SHORT PROBLEM 1:
Reproduce the home-buying article from "Evaluate Your Credit" down to "help your credit.", switching "Experian" to "TransUnion".
SHORT PROBLEM 2:
According to the home-buying article, how long do most people need to "warm up" their finances?
***** DOCUMENT EXCERPT
July 20, 2023 | by Team Wellby
Every Step to Buying Your First Home
June 2, 2023
By Travis Sink
Buying your first home is a big financial step, and also your first time going through the housing market process. While it may seem chaotic from the outside, there's a method to the madness. Anyone can successfully buy a home by following the right steps and working with the right advisors during the purchasing process.
At Wellby, we aim to make good financial decisions easy and accessible to everyone, so we're breaking down the complete home-buying process into five easy steps. In this article, we'll outline every step of buying your first home.
Step 1: Get a Financial Health Check-up
The first step is to assess your current financial status. Getting a clear view of your finances will help you plan, budget, and position yourself for a complete home purchase in the near future. Most people need to 'warm up' their finances for at least a year or two (or even longer), so don't be discouraged by your home-buying goal timeline. By starting now, you'll have your finances aligned and strengthened to buy very soon.
Evaluate Your Credit Score
First, look at your credit score and get the full picture. Use services like Experian or Equifax. Then ask for your 3-Bureau credit report for a full view of everything affecting your credit score. Dispute fake debts and debts older than 7-10 years to have them removed. Correct any inaccurate information and ensure your scores best reflect your current finances. Then make plans to improve your report in the next two years.
Review Current Debts, Credit Cards, and Loans
Review your current active debts, loans, and lines of credit (ex: credit cards. Start paying off smaller loans, get your cards current, and make sure your loan repayment is on schedule. Then look for debt resolution options for more significant debts - if any - and start the process. Being on a plan can help your credit.
**********
***** DATA LINES
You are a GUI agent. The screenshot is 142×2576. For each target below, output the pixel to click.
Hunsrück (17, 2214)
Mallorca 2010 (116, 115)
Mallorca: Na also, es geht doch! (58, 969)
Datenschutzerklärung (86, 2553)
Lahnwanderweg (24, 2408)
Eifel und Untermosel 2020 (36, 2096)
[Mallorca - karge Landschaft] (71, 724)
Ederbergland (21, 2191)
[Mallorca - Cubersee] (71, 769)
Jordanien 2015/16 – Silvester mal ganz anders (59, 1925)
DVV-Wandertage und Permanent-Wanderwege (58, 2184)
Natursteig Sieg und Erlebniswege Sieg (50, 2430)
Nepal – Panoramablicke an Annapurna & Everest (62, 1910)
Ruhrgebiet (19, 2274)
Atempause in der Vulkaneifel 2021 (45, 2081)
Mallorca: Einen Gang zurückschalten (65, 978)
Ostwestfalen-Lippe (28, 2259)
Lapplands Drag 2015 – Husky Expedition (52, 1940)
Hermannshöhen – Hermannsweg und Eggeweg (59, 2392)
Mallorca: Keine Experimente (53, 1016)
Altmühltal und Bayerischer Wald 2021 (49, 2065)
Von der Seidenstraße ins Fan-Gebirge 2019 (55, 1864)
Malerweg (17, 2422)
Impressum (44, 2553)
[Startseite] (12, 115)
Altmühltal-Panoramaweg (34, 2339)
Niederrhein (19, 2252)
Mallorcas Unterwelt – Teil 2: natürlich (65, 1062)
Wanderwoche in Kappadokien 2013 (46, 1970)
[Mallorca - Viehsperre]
**********
ANSWER 1:
Evaluate Your Credit Score
First, look at your credit score and get the full picture. Use services like TransUnion or Equifax. Then ask for your 3-Bureau credit report for a full view of everything affecting your credit score. Dispute fake debts and debts older than 7-10 years to have them removed. Correct any inaccurate information and ensure your scores best reflect your current finances. Then make plans to improve your report in the next two years.
Review Current Debts, Credit Cards, and Loans
Review your current active debts, loans, and lines of credit (ex: credit cards. Start paying off smaller loans, get your cards current, and make sure your loan repayment is on schedule. Then look for debt resolution options for more significant debts - if any - and start the process. Being on a plan can help your credit.

ANSWER 2:
At least a year or two, or even longer.